- **TASK BRIEF**
Render all of the data below as a two-column Markdown table headed Row and Text. Give each nonblank line its own row, with its number under Row and the line itself under Text.
-- BEGIN RECORD LIST --
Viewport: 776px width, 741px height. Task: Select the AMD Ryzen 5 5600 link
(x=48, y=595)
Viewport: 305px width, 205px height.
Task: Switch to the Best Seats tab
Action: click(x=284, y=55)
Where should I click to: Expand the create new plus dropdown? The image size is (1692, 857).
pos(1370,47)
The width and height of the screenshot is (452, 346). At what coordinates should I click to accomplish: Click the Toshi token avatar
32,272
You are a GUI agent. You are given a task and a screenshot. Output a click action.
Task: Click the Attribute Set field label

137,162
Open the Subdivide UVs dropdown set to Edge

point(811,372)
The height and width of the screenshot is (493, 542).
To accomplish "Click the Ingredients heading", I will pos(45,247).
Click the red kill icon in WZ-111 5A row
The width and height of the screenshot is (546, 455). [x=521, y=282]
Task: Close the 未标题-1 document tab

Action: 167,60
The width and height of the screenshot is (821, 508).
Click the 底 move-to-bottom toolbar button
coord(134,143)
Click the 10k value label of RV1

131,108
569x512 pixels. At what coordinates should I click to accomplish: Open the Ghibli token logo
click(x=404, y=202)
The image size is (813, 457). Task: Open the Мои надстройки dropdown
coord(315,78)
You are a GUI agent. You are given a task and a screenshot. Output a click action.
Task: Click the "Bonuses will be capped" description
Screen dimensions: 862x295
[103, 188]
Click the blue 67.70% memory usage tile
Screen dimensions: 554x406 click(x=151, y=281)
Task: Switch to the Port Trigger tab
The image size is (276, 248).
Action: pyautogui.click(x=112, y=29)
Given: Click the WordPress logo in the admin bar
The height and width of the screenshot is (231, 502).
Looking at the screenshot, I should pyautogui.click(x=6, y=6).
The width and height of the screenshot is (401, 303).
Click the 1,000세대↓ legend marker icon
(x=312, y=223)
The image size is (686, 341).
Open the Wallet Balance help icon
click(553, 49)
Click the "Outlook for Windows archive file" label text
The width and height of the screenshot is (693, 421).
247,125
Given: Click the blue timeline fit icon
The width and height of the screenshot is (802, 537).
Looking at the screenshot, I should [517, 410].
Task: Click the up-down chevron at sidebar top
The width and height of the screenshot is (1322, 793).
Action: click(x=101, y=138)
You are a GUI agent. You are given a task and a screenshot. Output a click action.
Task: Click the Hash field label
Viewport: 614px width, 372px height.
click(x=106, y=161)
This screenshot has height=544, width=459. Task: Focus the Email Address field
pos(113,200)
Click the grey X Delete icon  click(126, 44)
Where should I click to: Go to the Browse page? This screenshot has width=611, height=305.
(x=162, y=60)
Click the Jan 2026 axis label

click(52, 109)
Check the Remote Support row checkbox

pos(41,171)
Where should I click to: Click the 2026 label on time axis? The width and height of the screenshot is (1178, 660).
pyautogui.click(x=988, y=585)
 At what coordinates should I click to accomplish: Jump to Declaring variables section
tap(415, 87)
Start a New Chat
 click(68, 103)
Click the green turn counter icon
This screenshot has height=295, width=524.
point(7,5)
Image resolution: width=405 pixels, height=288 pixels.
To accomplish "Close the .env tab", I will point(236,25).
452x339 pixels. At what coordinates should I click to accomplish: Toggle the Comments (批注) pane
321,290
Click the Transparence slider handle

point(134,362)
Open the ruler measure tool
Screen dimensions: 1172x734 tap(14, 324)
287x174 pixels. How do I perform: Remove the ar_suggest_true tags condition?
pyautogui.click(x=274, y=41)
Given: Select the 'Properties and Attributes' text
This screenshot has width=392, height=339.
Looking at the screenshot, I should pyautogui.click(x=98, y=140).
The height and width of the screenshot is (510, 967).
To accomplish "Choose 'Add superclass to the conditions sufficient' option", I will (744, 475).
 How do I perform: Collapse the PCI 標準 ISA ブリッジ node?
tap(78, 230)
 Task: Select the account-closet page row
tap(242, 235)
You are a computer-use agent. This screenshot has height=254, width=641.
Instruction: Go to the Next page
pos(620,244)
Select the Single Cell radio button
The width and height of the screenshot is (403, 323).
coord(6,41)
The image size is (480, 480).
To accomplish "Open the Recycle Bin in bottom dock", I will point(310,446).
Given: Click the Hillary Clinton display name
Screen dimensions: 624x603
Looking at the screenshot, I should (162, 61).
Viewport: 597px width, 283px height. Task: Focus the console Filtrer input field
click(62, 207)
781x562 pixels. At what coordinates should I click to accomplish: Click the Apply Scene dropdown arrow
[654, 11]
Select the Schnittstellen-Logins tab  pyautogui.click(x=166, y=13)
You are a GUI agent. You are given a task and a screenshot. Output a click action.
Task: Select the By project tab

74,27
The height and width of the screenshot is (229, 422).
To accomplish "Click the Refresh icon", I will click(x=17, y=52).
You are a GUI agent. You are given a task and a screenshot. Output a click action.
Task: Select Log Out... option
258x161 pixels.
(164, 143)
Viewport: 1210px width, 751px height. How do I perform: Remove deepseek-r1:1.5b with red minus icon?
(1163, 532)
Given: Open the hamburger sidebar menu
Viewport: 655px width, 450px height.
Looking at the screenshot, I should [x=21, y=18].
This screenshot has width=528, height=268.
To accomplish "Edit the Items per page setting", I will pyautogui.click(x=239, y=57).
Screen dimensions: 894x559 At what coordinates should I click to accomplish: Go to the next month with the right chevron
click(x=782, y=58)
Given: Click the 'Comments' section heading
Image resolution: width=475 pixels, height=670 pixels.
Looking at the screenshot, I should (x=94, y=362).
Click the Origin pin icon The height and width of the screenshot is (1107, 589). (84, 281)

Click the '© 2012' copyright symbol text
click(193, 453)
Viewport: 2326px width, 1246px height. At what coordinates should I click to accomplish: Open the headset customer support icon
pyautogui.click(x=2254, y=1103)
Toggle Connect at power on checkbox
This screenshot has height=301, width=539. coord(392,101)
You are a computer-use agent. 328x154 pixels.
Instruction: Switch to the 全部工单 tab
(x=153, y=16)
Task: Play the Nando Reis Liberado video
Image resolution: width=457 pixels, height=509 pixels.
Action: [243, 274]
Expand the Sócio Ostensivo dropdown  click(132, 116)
-- END RECORD LIST --
- **EXERCISE SOLUTION**
| Row | Text |
|---|---|
| 1 | Viewport: 776px width, 741px height. Task: Select the AMD Ryzen 5 5600 link |
| 2 | (x=48, y=595) |
| 3 | Viewport: 305px width, 205px height. |
| 4 | Task: Switch to the Best Seats tab |
| 5 | Action: click(x=284, y=55) |
| 6 | Where should I click to: Expand the create new plus dropdown? The image size is (1692, 857). |
| 7 | pos(1370,47) |
| 8 | The width and height of the screenshot is (452, 346). At what coordinates should I click to accomplish: Click the Toshi token avatar |
| 9 | 32,272 |
| 10 | You are a GUI agent. You are given a task and a screenshot. Output a click action. |
| 11 | Task: Click the Attribute Set field label |
| 12 | 137,162 |
| 13 | Open the Subdivide UVs dropdown set to Edge |
| 14 | point(811,372) |
| 15 | The height and width of the screenshot is (493, 542). |
| 16 | To accomplish "Click the Ingredients heading", I will pos(45,247). |
| 17 | Click the red kill icon in WZ-111 5A row |
| 18 | The width and height of the screenshot is (546, 455). [x=521, y=282] |
| 19 | Task: Close the 未标题-1 document tab |
| 20 | Action: 167,60 |
| 21 | The width and height of the screenshot is (821, 508). |
| 22 | Click the 底 move-to-bottom toolbar button |
| 23 | coord(134,143) |
| 24 | Click the 10k value label of RV1 |
| 25 | 131,108 |
| 26 | 569x512 pixels. At what coordinates should I click to accomplish: Open the Ghibli token logo |
| 27 | click(x=404, y=202) |
| 28 | The image size is (813, 457). Task: Open the Мои надстройки dropdown |
| 29 | coord(315,78) |
| 30 | You are a GUI agent. You are given a task and a screenshot. Output a click action. |
| 31 | Task: Click the "Bonuses will be capped" description |
| 32 | Screen dimensions: 862x295 |
| 33 | [103, 188] |
| 34 | Click the blue 67.70% memory usage tile |
| 35 | Screen dimensions: 554x406 click(x=151, y=281) |
| 36 | Task: Switch to the Port Trigger tab |
| 37 | The image size is (276, 248). |
| 38 | Action: pyautogui.click(x=112, y=29) |
| 39 | Given: Click the WordPress logo in the admin bar |
| 40 | The height and width of the screenshot is (231, 502). |
| 41 | Looking at the screenshot, I should pyautogui.click(x=6, y=6). |
| 42 | The width and height of the screenshot is (401, 303). |
| 43 | Click the 1,000세대↓ legend marker icon |
| 44 | (x=312, y=223) |
| 45 | The image size is (686, 341). |
| 46 | Open the Wallet Balance help icon |
| 47 | click(553, 49) |
| 48 | Click the "Outlook for Windows archive file" label text |
| 49 | The width and height of the screenshot is (693, 421). |
| 50 | 247,125 |
| 51 | Given: Click the blue timeline fit icon |
| 52 | The width and height of the screenshot is (802, 537). |
| 53 | Looking at the screenshot, I should [517, 410]. |
| 54 | Task: Click the up-down chevron at sidebar top |
| 55 | The width and height of the screenshot is (1322, 793). |
| 56 | Action: click(x=101, y=138) |
| 57 | You are a GUI agent. You are given a task and a screenshot. Output a click action. |
| 58 | Task: Click the Hash field label |
| 59 | Viewport: 614px width, 372px height. |
| 60 | click(x=106, y=161) |
| 61 | This screenshot has height=544, width=459. Task: Focus the Email Address field |
| 62 | pos(113,200) |
| 63 | Click the grey X Delete icon  click(126, 44) |
| 64 | Where should I click to: Go to the Browse page? This screenshot has width=611, height=305. |
| 65 | (x=162, y=60) |
| 66 | Click the Jan 2026 axis label |
| 67 | click(52, 109) |
| 68 | Check the Remote Support row checkbox |
| 69 | pos(41,171) |
| 70 | Where should I click to: Click the 2026 label on time axis? The width and height of the screenshot is (1178, 660). |
| 71 | pyautogui.click(x=988, y=585) |
| 72 |  At what coordinates should I click to accomplish: Jump to Declaring variables section |
| 73 | tap(415, 87) |
| 74 | Start a New Chat |
| 75 |  click(68, 103) |
| 76 | Click the green turn counter icon |
| 77 | This screenshot has height=295, width=524. |
| 78 | point(7,5) |
| 79 | Image resolution: width=405 pixels, height=288 pixels. |
| 80 | To accomplish "Close the .env tab", I will point(236,25). |
| 81 | 452x339 pixels. At what coordinates should I click to accomplish: Toggle the Comments (批注) pane |
| 82 | 321,290 |
| 83 | Click the Transparence slider handle |
| 84 | point(134,362) |
| 85 | Open the ruler measure tool |
| 86 | Screen dimensions: 1172x734 tap(14, 324) |
| 87 | 287x174 pixels. How do I perform: Remove the ar_suggest_true tags condition? |
| 88 | pyautogui.click(x=274, y=41) |
| 89 | Given: Select the 'Properties and Attributes' text |
| 90 | This screenshot has width=392, height=339. |
| 91 | Looking at the screenshot, I should pyautogui.click(x=98, y=140). |
| 92 | The height and width of the screenshot is (510, 967). |
| 93 | To accomplish "Choose 'Add superclass to the conditions sufficient' option", I will (744, 475). |
| 94 |  How do I perform: Collapse the PCI 標準 ISA ブリッジ node? |
| 95 | tap(78, 230) |
| 96 |  Task: Select the account-closet page row |
| 97 | tap(242, 235) |
| 98 | You are a computer-use agent. This screenshot has height=254, width=641. |
| 99 | Instruction: Go to the Next page |
| 100 | pos(620,244) |
| 101 | Select the Single Cell radio button |
| 102 | The width and height of the screenshot is (403, 323). |
| 103 | coord(6,41) |
| 104 | The image size is (480, 480). |
| 105 | To accomplish "Open the Recycle Bin in bottom dock", I will point(310,446). |
| 106 | Given: Click the Hillary Clinton display name |
| 107 | Screen dimensions: 624x603 |
| 108 | Looking at the screenshot, I should (162, 61). |
| 109 | Viewport: 597px width, 283px height. Task: Focus the console Filtrer input field |
| 110 | click(62, 207) |
| 111 | 781x562 pixels. At what coordinates should I click to accomplish: Click the Apply Scene dropdown arrow |
| 112 | [654, 11] |
| 113 | Select the Schnittstellen-Logins tab  pyautogui.click(x=166, y=13) |
| 114 | You are a GUI agent. You are given a task and a screenshot. Output a click action. |
| 115 | Task: Select the By project tab |
| 116 | 74,27 |
| 117 | The height and width of the screenshot is (229, 422). |
| 118 | To accomplish "Click the Refresh icon", I will click(x=17, y=52). |
| 119 | You are a GUI agent. You are given a task and a screenshot. Output a click action. |
| 120 | Task: Select Log Out... option |
| 121 | 258x161 pixels. |
| 122 | (164, 143) |
| 123 | Viewport: 1210px width, 751px height. How do I perform: Remove deepseek-r1:1.5b with red minus icon? |
| 124 | (1163, 532) |
| 125 | Given: Open the hamburger sidebar menu |
| 126 | Viewport: 655px width, 450px height. |
| 127 | Looking at the screenshot, I should [x=21, y=18]. |
| 128 | This screenshot has width=528, height=268. |
| 129 | To accomplish "Edit the Items per page setting", I will pyautogui.click(x=239, y=57). |
| 130 | Screen dimensions: 894x559 At what coordinates should I click to accomplish: Go to the next month with the right chevron |
| 131 | click(x=782, y=58) |
| 132 | Given: Click the 'Comments' section heading |
| 133 | Image resolution: width=475 pixels, height=670 pixels. |
| 134 | Looking at the screenshot, I should (x=94, y=362). |
| 135 | Click the Origin pin icon The height and width of the screenshot is (1107, 589). (84, 281) |
| 136 | Click the '© 2012' copyright symbol text |
| 137 | click(193, 453) |
| 138 | Viewport: 2326px width, 1246px height. At what coordinates should I click to accomplish: Open the headset customer support icon |
| 139 | pyautogui.click(x=2254, y=1103) |
| 140 | Toggle Connect at power on checkbox |
| 141 | This screenshot has height=301, width=539. coord(392,101) |
| 142 | You are a computer-use agent. 328x154 pixels. |
| 143 | Instruction: Switch to the 全部工单 tab |
| 144 | (x=153, y=16) |
| 145 | Task: Play the Nando Reis Liberado video |
| 146 | Image resolution: width=457 pixels, height=509 pixels. |
| 147 | Action: [243, 274] |
| 148 | Expand the Sócio Ostensivo dropdown  click(132, 116) |